# YOUR OBJECTIVE:
Word for word, give the data again without its pictures.

[Saved data entries]
^^^^^^^^^^^^^^^^

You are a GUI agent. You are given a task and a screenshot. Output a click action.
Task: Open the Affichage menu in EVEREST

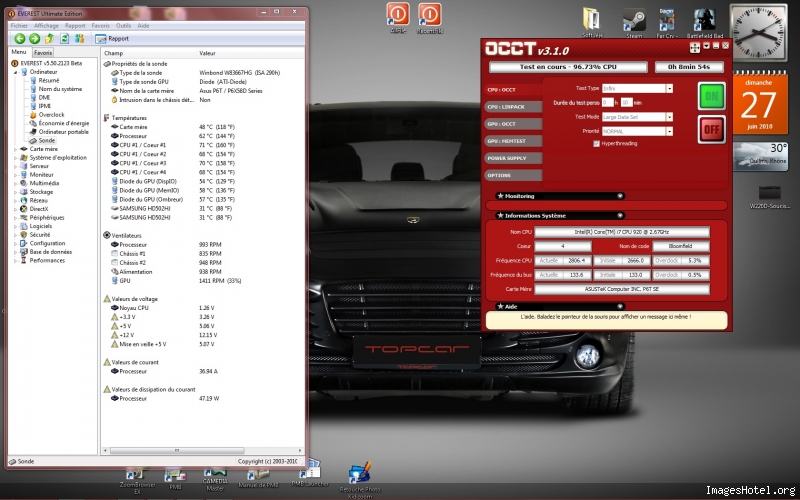(x=48, y=25)
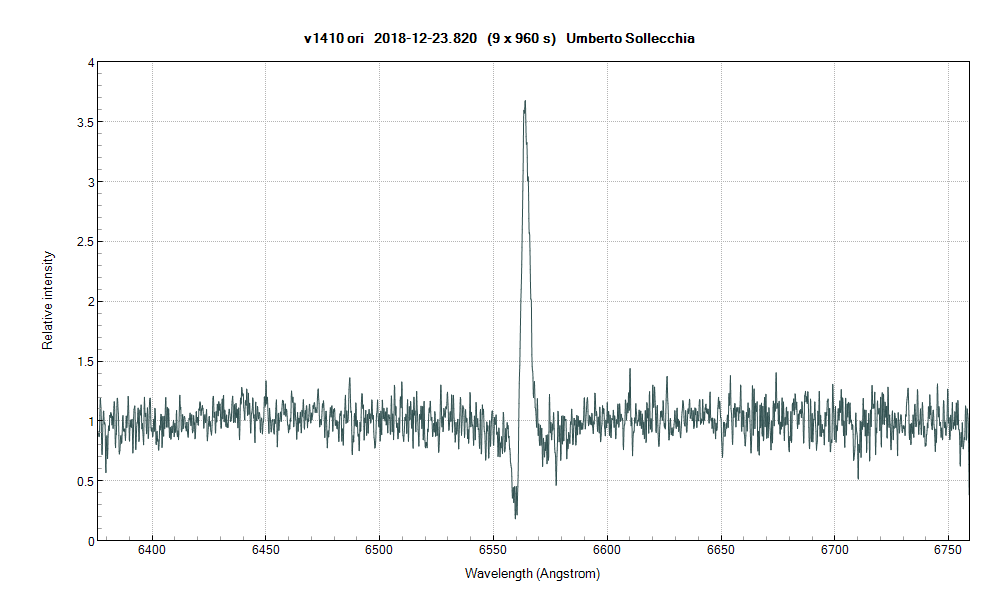
Task: Click the 6650 x-axis tick label
Action: (720, 550)
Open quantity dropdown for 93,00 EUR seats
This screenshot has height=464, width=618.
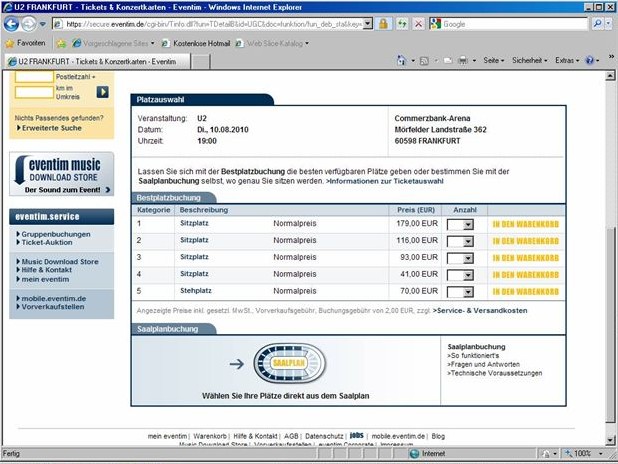pyautogui.click(x=460, y=258)
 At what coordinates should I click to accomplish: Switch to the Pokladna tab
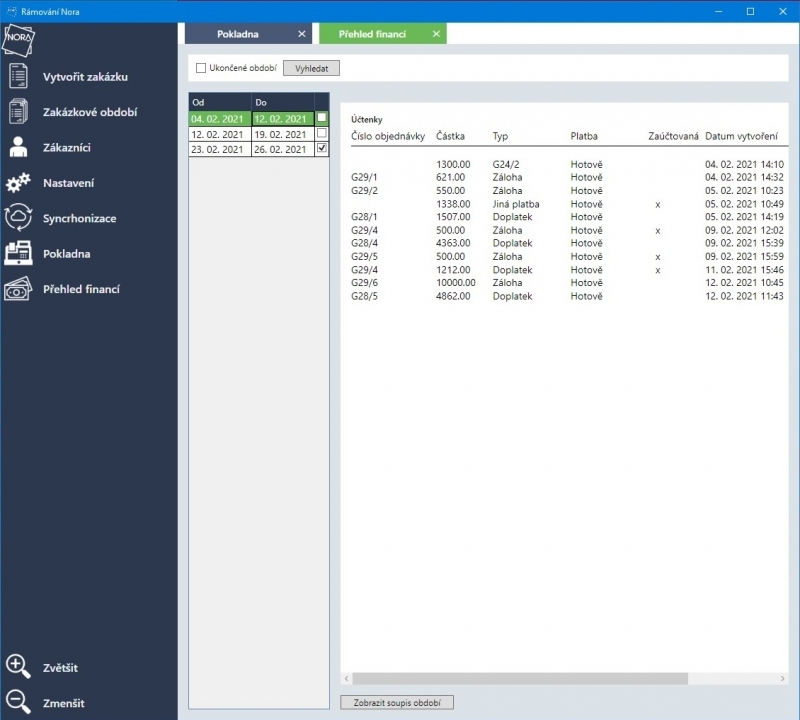pyautogui.click(x=238, y=34)
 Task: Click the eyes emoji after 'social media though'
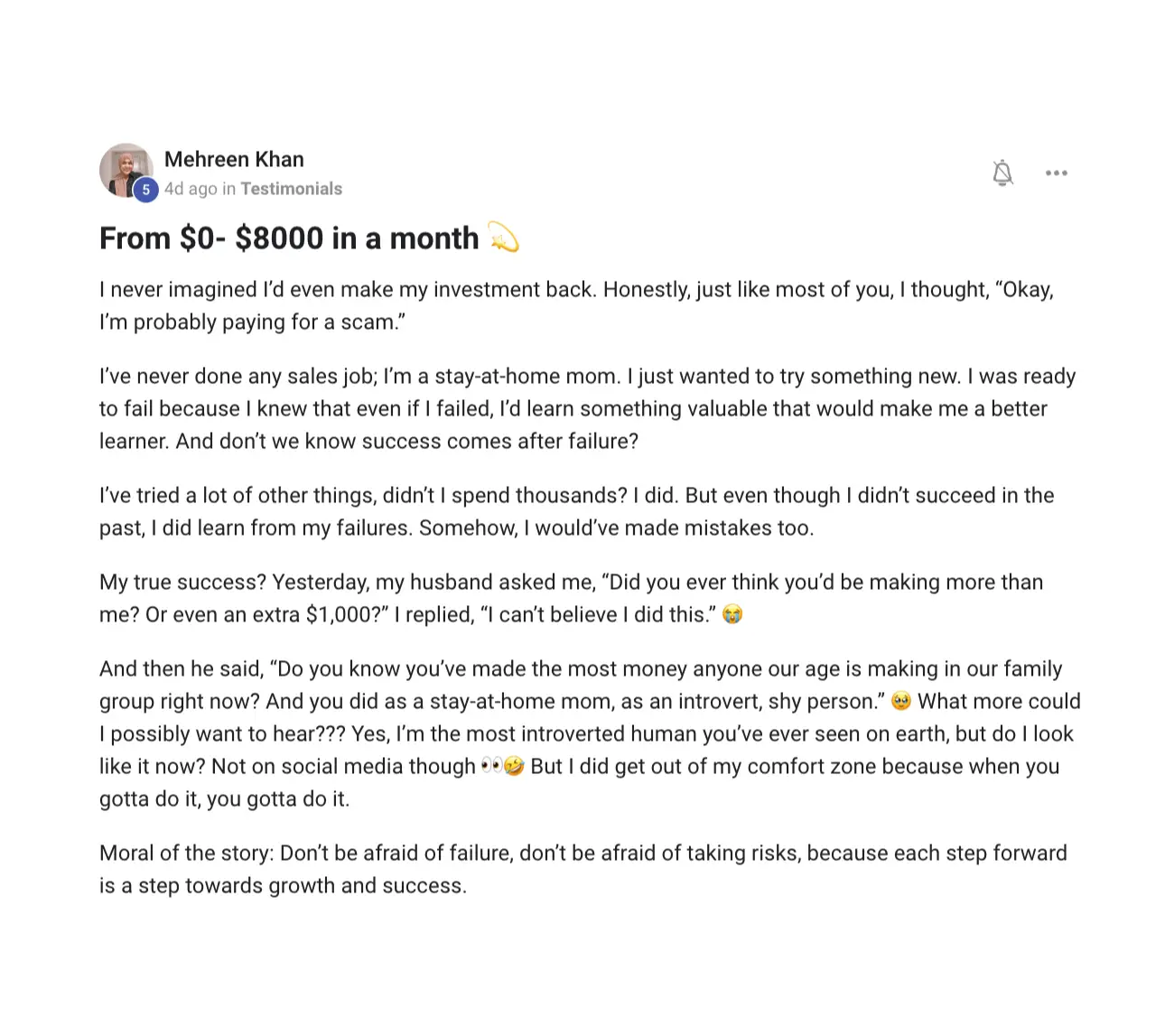491,767
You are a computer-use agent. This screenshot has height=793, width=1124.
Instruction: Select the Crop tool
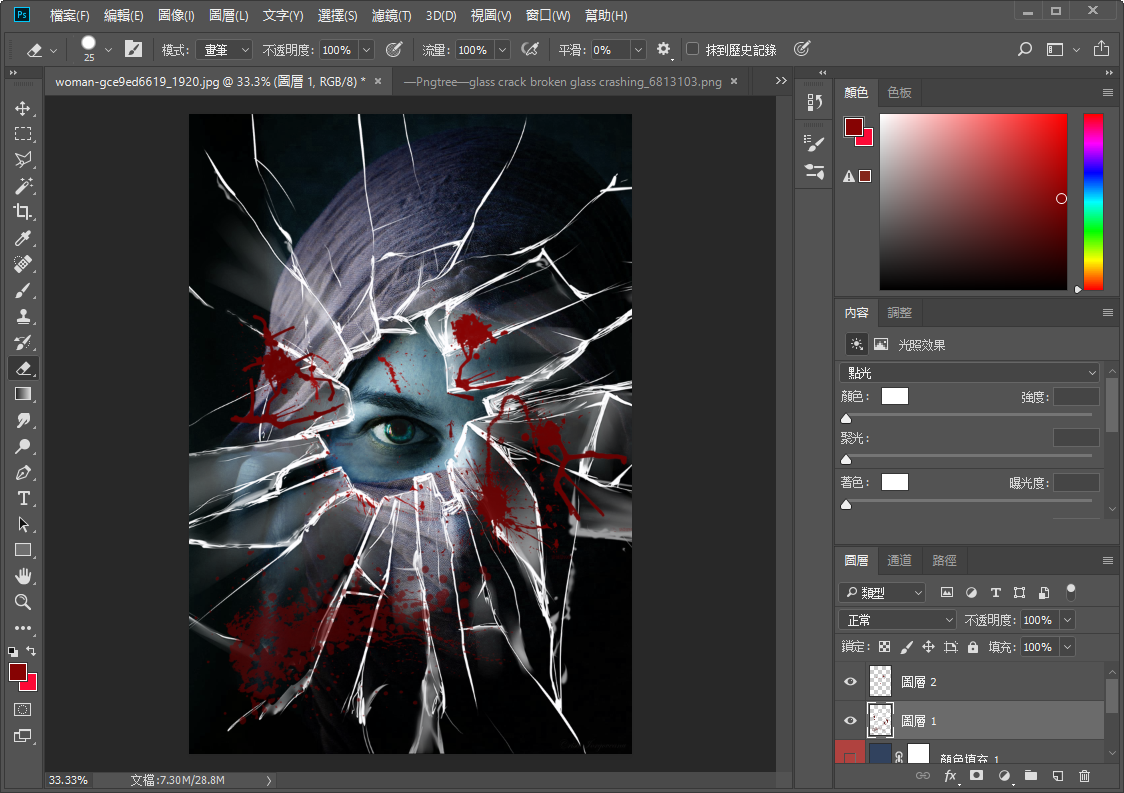pos(23,212)
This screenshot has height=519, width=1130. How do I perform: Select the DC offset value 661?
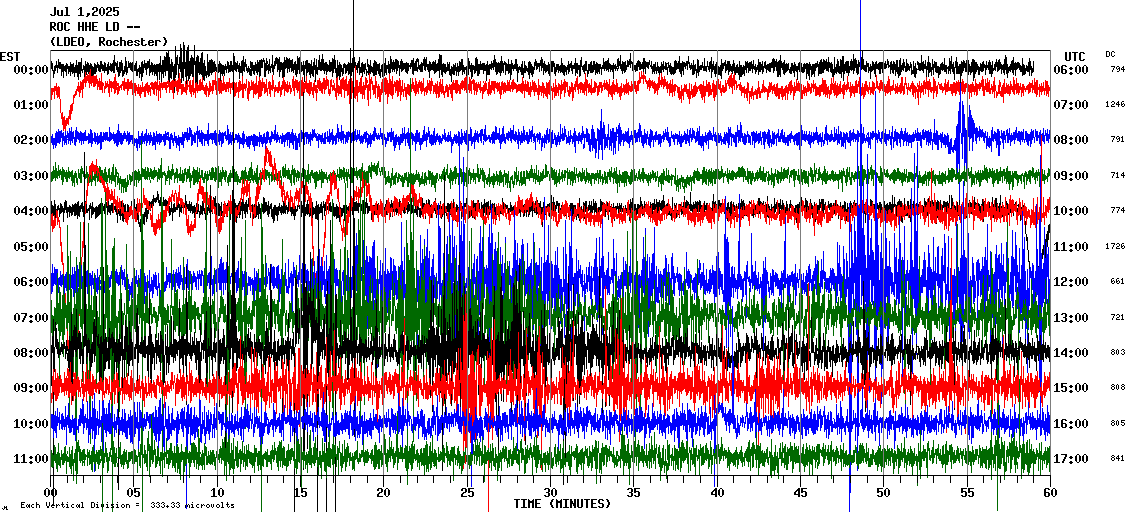(1117, 282)
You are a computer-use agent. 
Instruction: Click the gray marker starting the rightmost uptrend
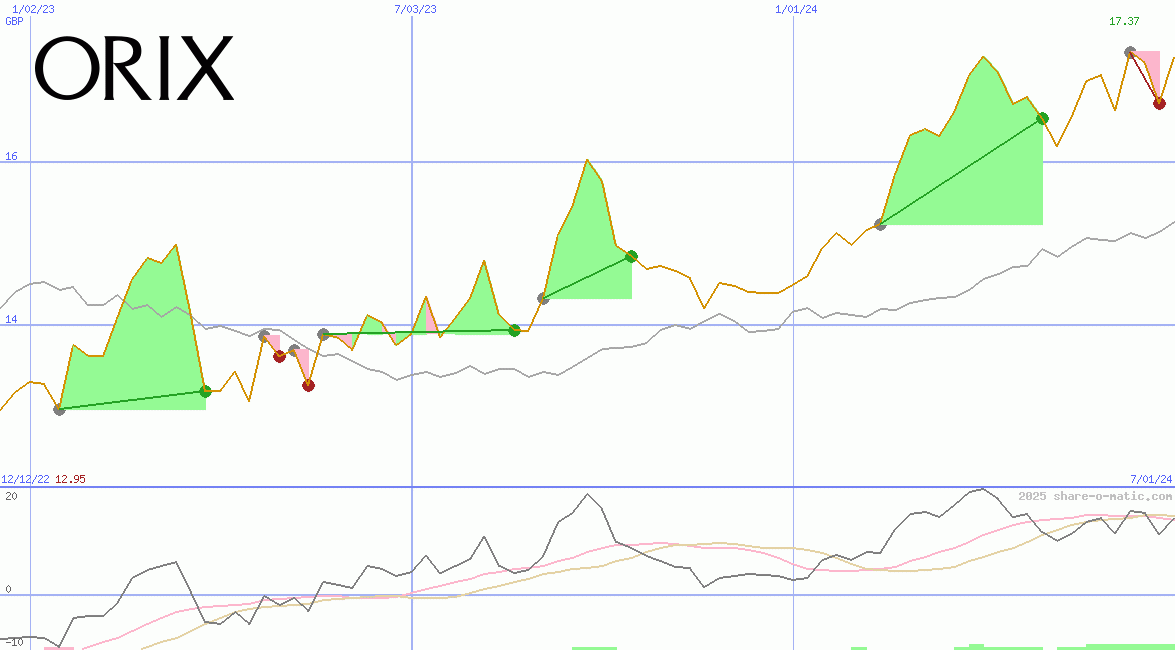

^^^^^^^^^^^^^^^^

# ANSWER:
You are a GUI agent. You are given a task and a screenshot. Output a click action.
Task: Open the Affichage menu in EVEREST

(x=48, y=25)
Task: Click the 6650 x-axis tick label
Action: (720, 550)
Open quantity dropdown for 93,00 EUR seats
This screenshot has height=464, width=618.
pyautogui.click(x=460, y=258)
 At what coordinates should I click to accomplish: Switch to the Pokladna tab
pyautogui.click(x=238, y=34)
 Task: Click the eyes emoji after 'social media though'
491,767
You are a computer-use agent. This screenshot has height=793, width=1124.
Instruction: Select the Crop tool
pos(23,212)
This screenshot has height=519, width=1130. How do I perform: Select the DC offset value 661?
(1117, 282)
You are a computer-use agent. 
Instruction: Click the gray marker starting the rightmost uptrend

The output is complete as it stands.